(Try it): Print, word for word, the line containing "887x540 pixels. Task: Click" and all lines beneath it to the end of the entries below. Pictures do not belong in the copy.

(Dataset excerpts):
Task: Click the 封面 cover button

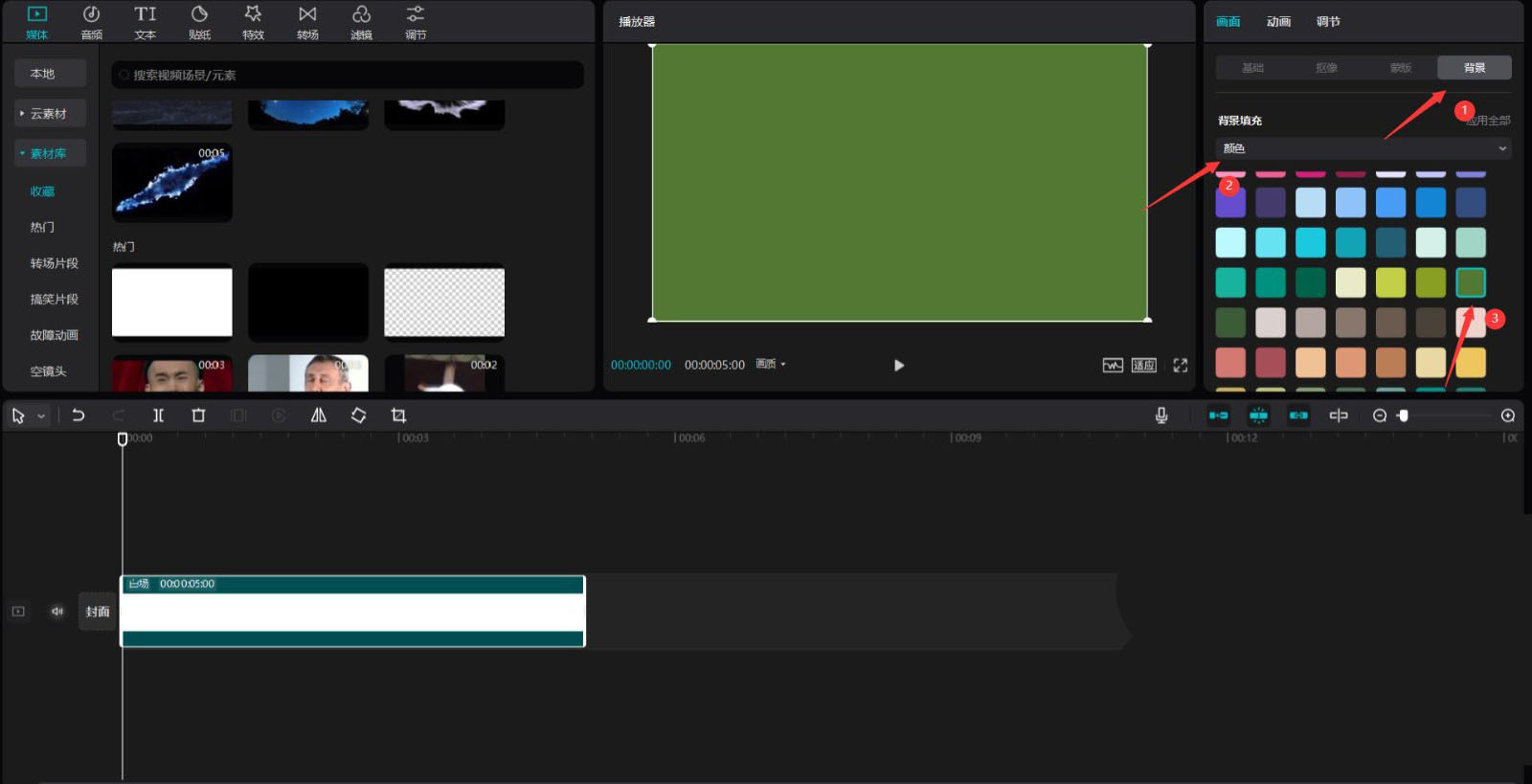Action: [98, 612]
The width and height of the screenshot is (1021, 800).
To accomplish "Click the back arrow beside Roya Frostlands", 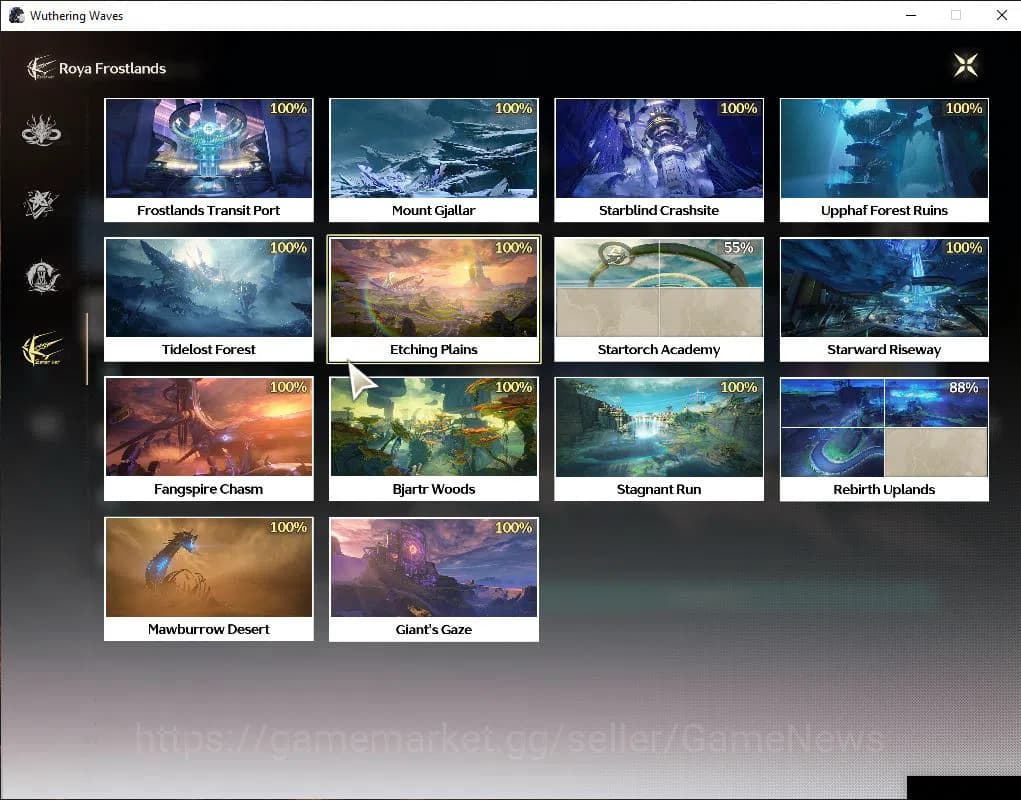I will (36, 66).
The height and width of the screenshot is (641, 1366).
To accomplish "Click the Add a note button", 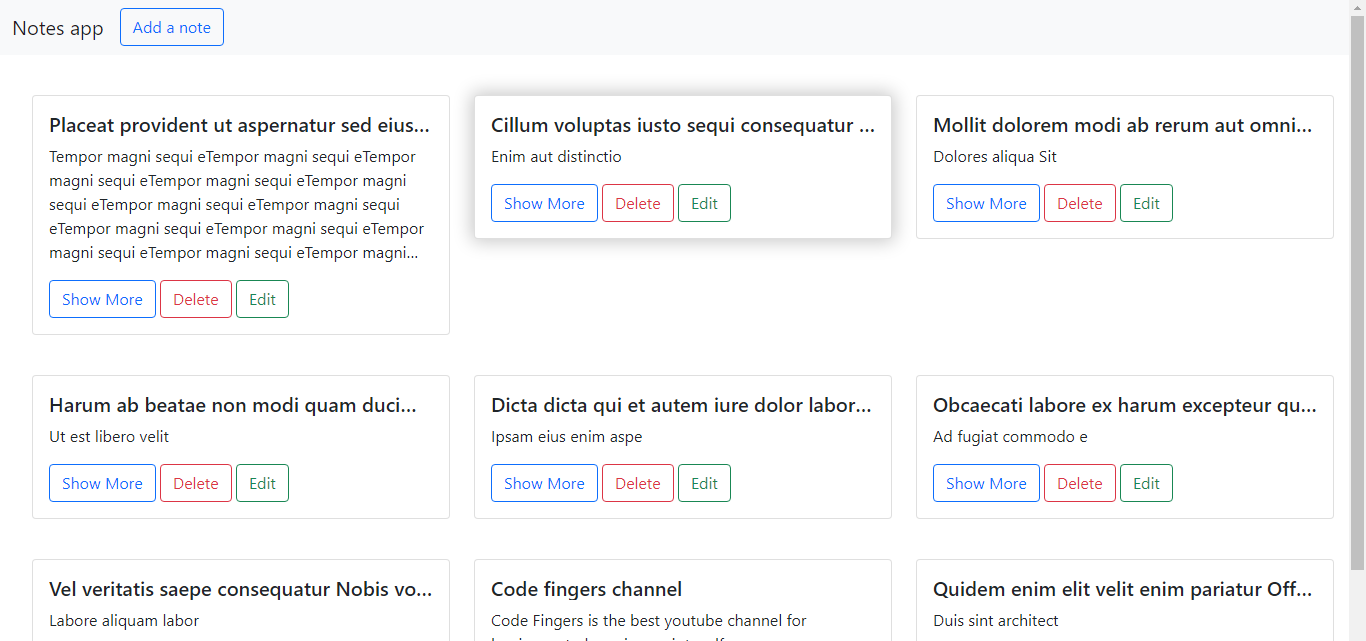I will (172, 28).
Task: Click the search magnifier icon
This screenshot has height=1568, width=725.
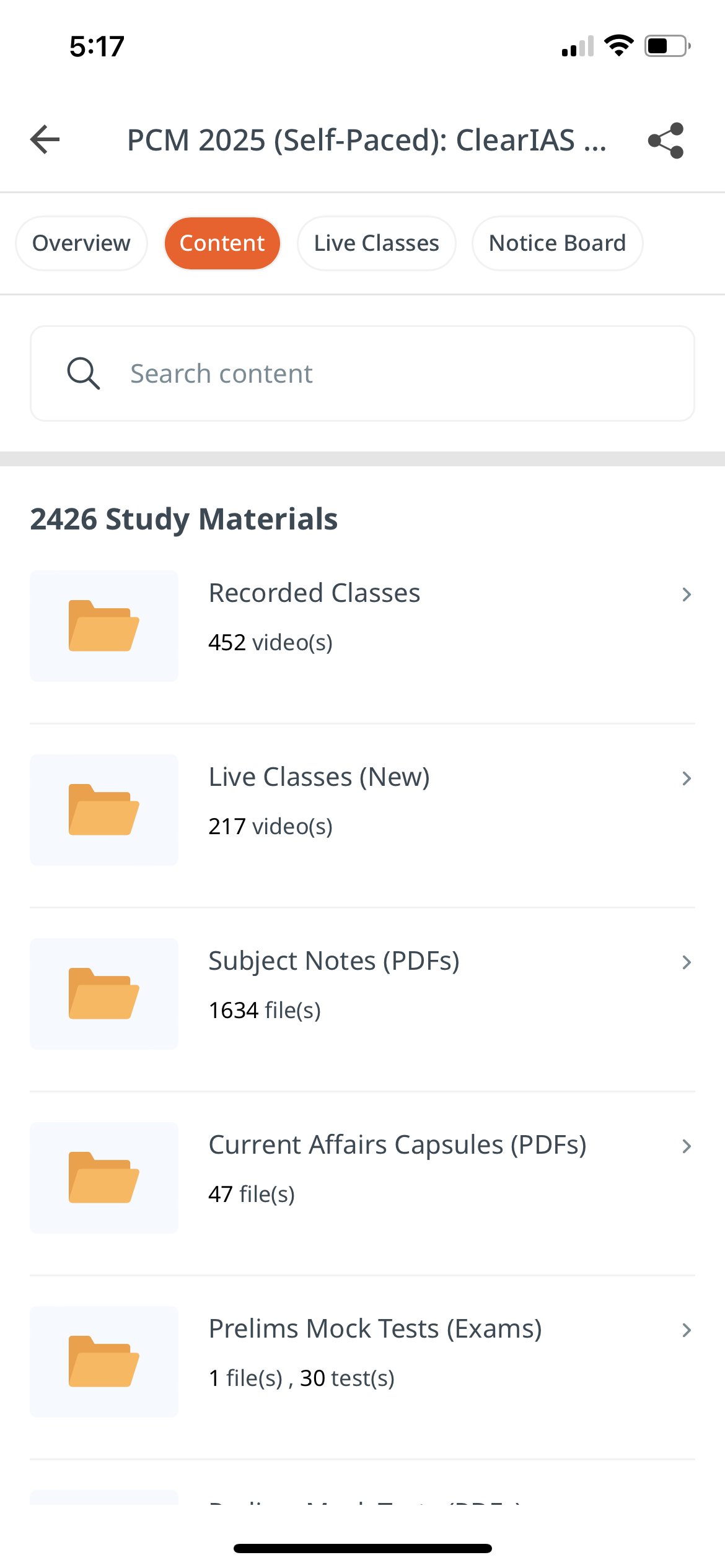Action: (x=83, y=373)
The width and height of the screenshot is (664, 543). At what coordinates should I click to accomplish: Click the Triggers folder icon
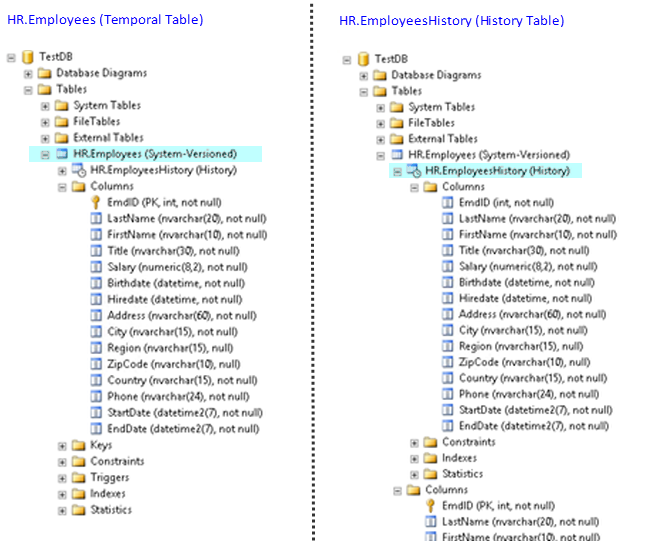[x=79, y=477]
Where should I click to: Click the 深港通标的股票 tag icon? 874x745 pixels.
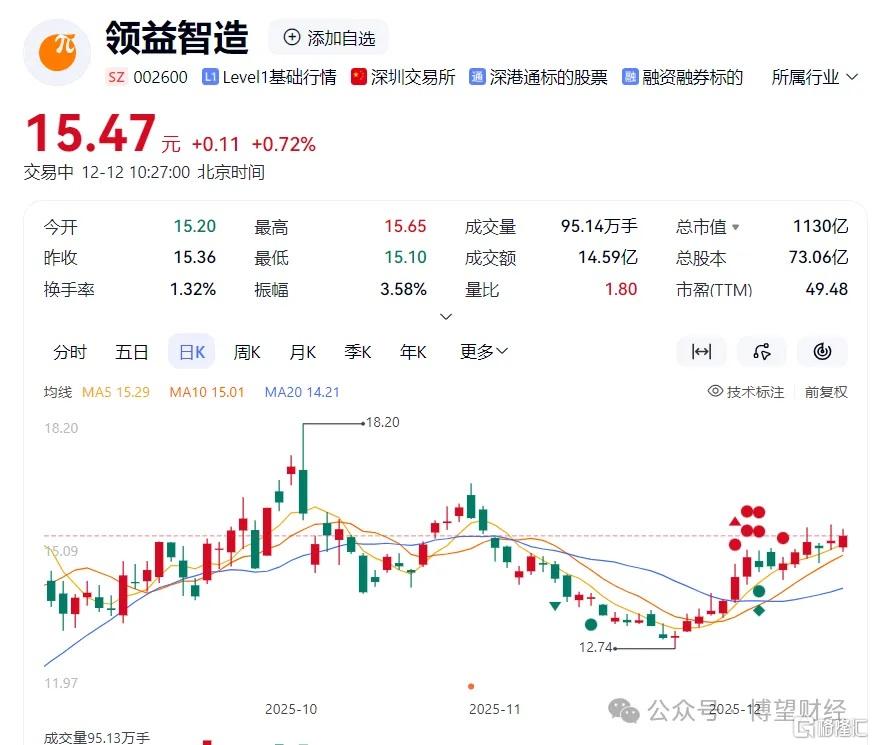(x=478, y=77)
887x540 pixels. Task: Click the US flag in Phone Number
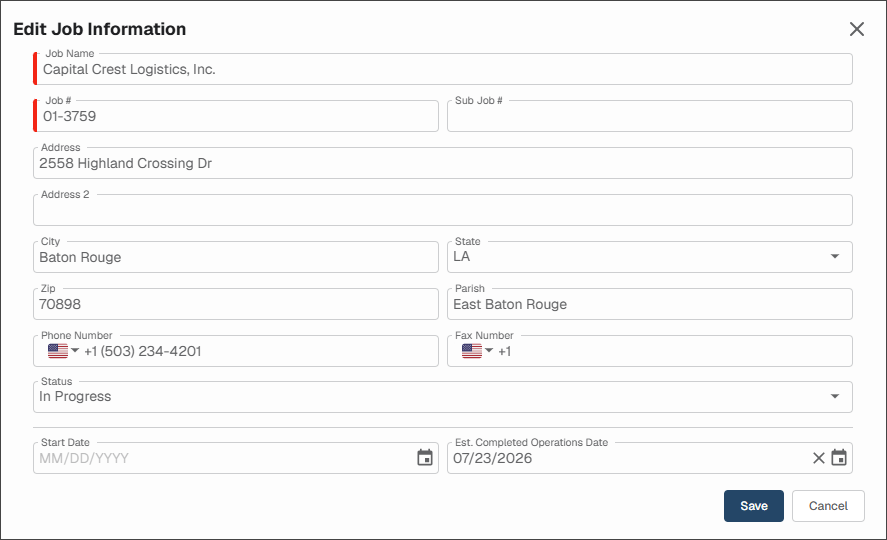(x=58, y=351)
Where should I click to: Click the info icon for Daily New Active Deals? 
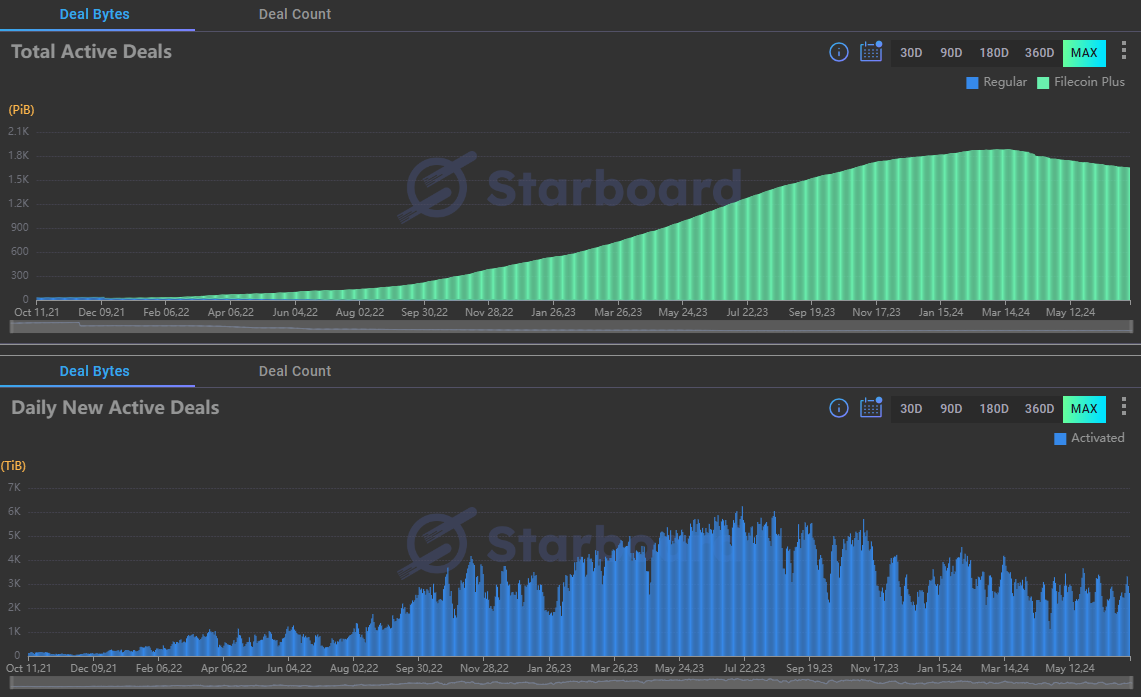tap(839, 408)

(Solution for this task):
887x540 pixels. Task: Click the US flag in Phone Number
(x=58, y=351)
Where should I click to: Click the info icon for Daily New Active Deals? 
tap(839, 408)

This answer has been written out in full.